### [Cómo hacerlo]
Retoma el relato del tesoro enterrado a partir de su última oración y continúa la historia.

Sacó de su bolsillo la oración de La Magnífica, una botella con agua bendita y una cruz de palma bendita, se santiguó y se preparó para alejar cualquier espíritu maligno. Con cuidado empezó su trabajo, rompió primero las losas de arcilla cocida del piso, luego encontró con una cama de piedras de canto rodado, pegadas con argamasa de cal, con gran dificultad la fragmentó, se encontró con una construcción rectangular de ladrillos rojos de 60 x 35 centímetros, se podía ver una caja de hierro forjado, con unas figuras de filigrana por cada unos de sus lados, dos enormes candado españoles oxidados en los cerrojos sellaban el cajón de hierro. Estaba muy nervioso por lo que podía encontrar en la caja y por las cosas que según le pasaban a quienes se encontraban un entierro. Lo primero fue regar con agua bendita y poner a su lado la cruz de palma bendita, besó el rosario que colgaba en su pecho y tocó con mucha fe el escapulario de la Virgen de El Carmen, socia protectora en la aventura. Con la chícura rompió los candados y procedió a abrir la caja, la revisó y vio que no había ningún elemento extraño. Lo primero que estaba en la parte superior era una faltriquera de cuero repujado con las iniciales D A, en la cual habían varios papeles escritos en una letra menuda y muy clara, la apartó y se encontró con una pequeña capotera pesada, llena de morocotas de oro y procedió a sacarla, más abajo encontró unos rosarios de plata, unas cadenas de oro cochano y dos anillos de oro, uno con una piedra roja y el otro con una piedra negra, era todo lo que había en aquella caja de hierro, encontrada en ese agujero especialmente construido para contener el entierro. Dudaba como llevarse aquel tesoro tan pesado, sabía que la conseja decía que quien no se lo llevaba todo en ese momento, lo perdía. Tenía preparado un saco grande de los que llamaban harineros, porque en ellos se traía de EE.UU la harina para las panaderías, todo lo introdujo en el saco, le amarró la boca y volvió a introducir la caja de hierro ya vacía y la tapó con los restos de los ladrillos.

### [Material proporcionado]
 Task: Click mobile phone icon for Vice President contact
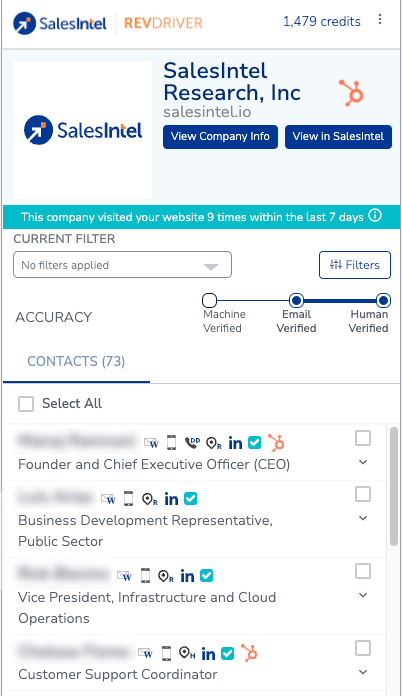coord(145,576)
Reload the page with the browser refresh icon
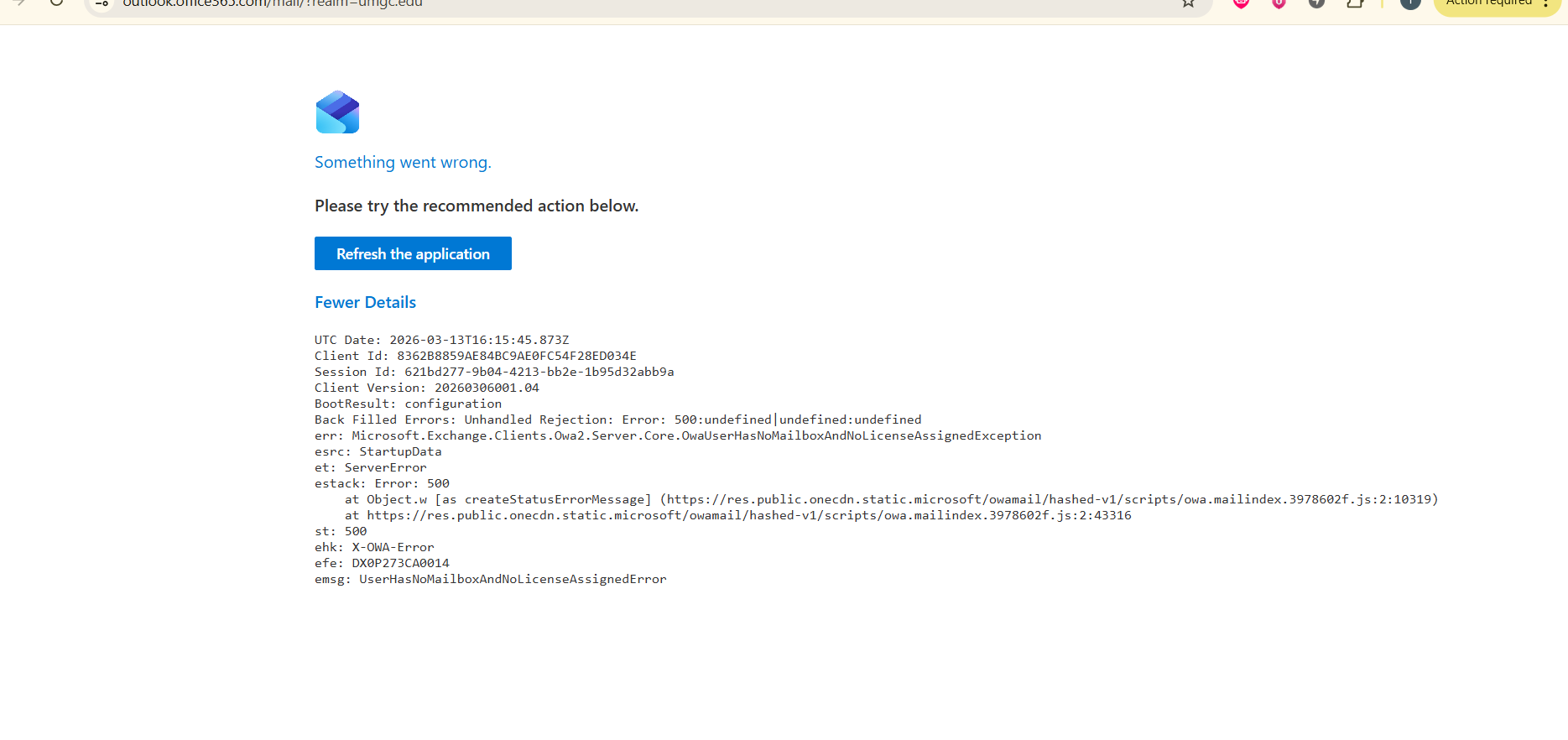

### [Respuesta a continuación]
Tomó el camino de su casa, a la cual llegó sin mayores inconvenientes, fue directo a su cuarto y con calma empezó a contar las Morocotas, también habían unos Pachanos. 560 morocotas, equivalentes a 20 dólares cada una, 100 Bs de aquellos años por cada morocota para un total de 11.200 dólares por 4 Bs. (el peso venezolano equivalía a un dólar) 44.800 Bs. Además encontró 157 pachanos a 100 Bs cada uno, es decir 15.700 Bs. Para un total en monedas de oro de 60.500 Bs. Las prendas podían valer unos 12.000 Bs. Los papeles y su contenido quedó como un secreto que solo sería develado 100 años después de la muerte de Don Luís Díaz.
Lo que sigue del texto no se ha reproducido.